> **Excerpted passage**:
┌──

If we need to determine a maximum or minimum amount of
something, we have to create a function that depends on the
amount.
After creating the function, we'll differentiate
it. Then, we'll calculate the roots of the first derivative. These roots, if they exist,
represent the extremes of a function.
In our case, we need
to determine the minimum amount to be fenced.
We'll choose
as amount one dimension of the rectangle. We'll choose the length and we'll note it as
x.
We'll find the other dimension of the rectangle, namely
the width, using the formula of area.
A =
l*w
We'll substitute area by
30.
30 = x*w
We'll divide by
x:
w = 30/x
Since the
perimeter of the rectangle is calculated with respect to x, we'll create the function
that depends on x, to determine the minimum amount to be
fenced.

└──

> **Data section**:
┌──

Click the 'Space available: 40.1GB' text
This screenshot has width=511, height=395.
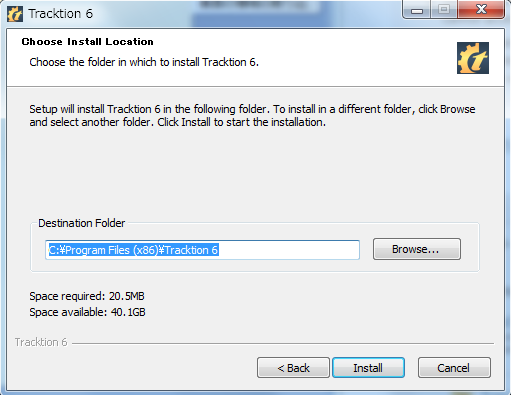[87, 312]
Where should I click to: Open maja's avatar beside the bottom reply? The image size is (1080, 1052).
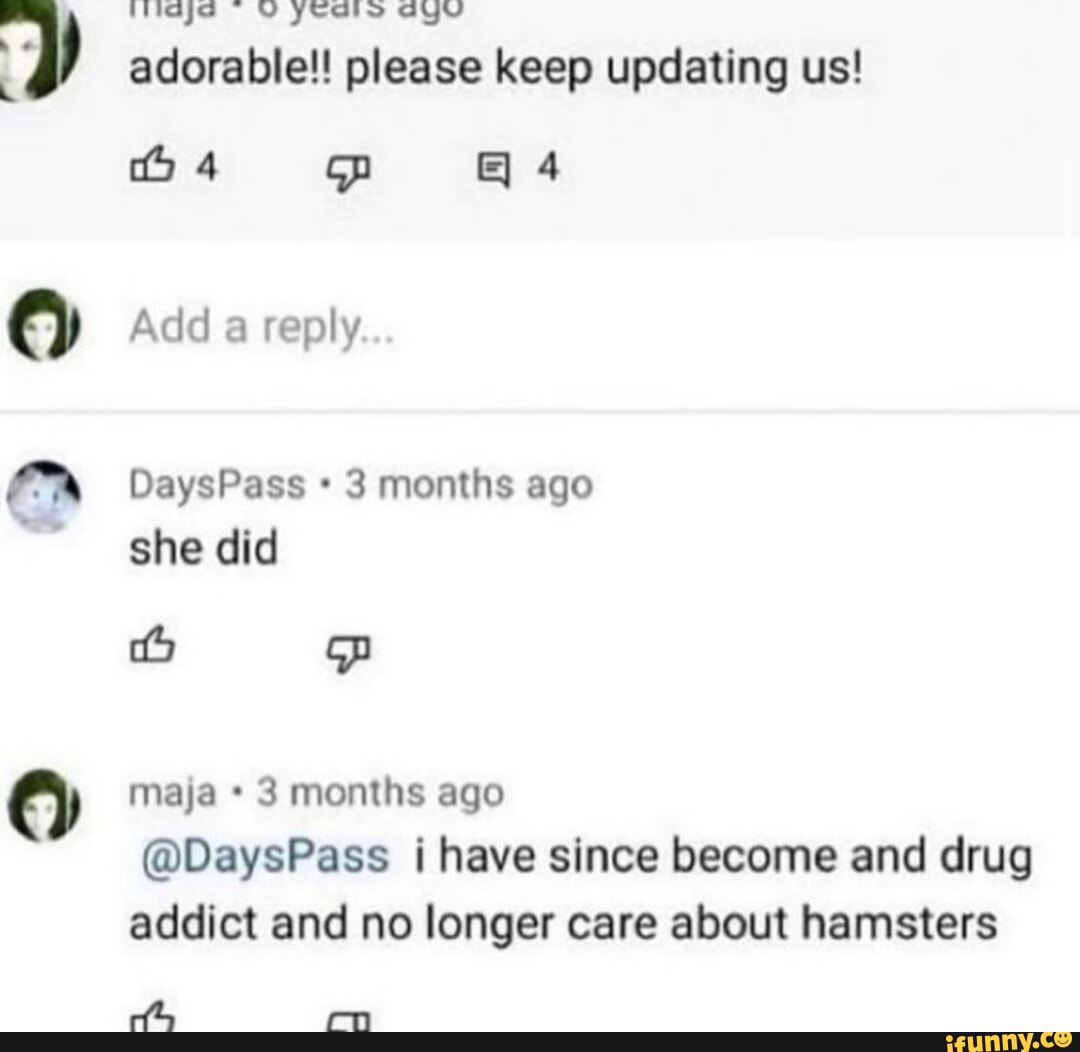pyautogui.click(x=43, y=804)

└──

> **Tasks to complete**:
- A) In the fencing explanation, what do the roots of the first derivative represent?
- B) Restate word for word the part of the fencing explanation that opens with the words containing "After creating the" and closes with "to be fenced.".
The entries come from a separate source and are not part of the fencing explanation.

> **Responses to the exercise**:
- A) They represent the extremes of a function.

- B)
After creating the function, we'll differentiate
it. Then, we'll calculate the roots of the first derivative. These roots, if they exist,
represent the extremes of a function.
In our case, we need
to determine the minimum amount to be fenced.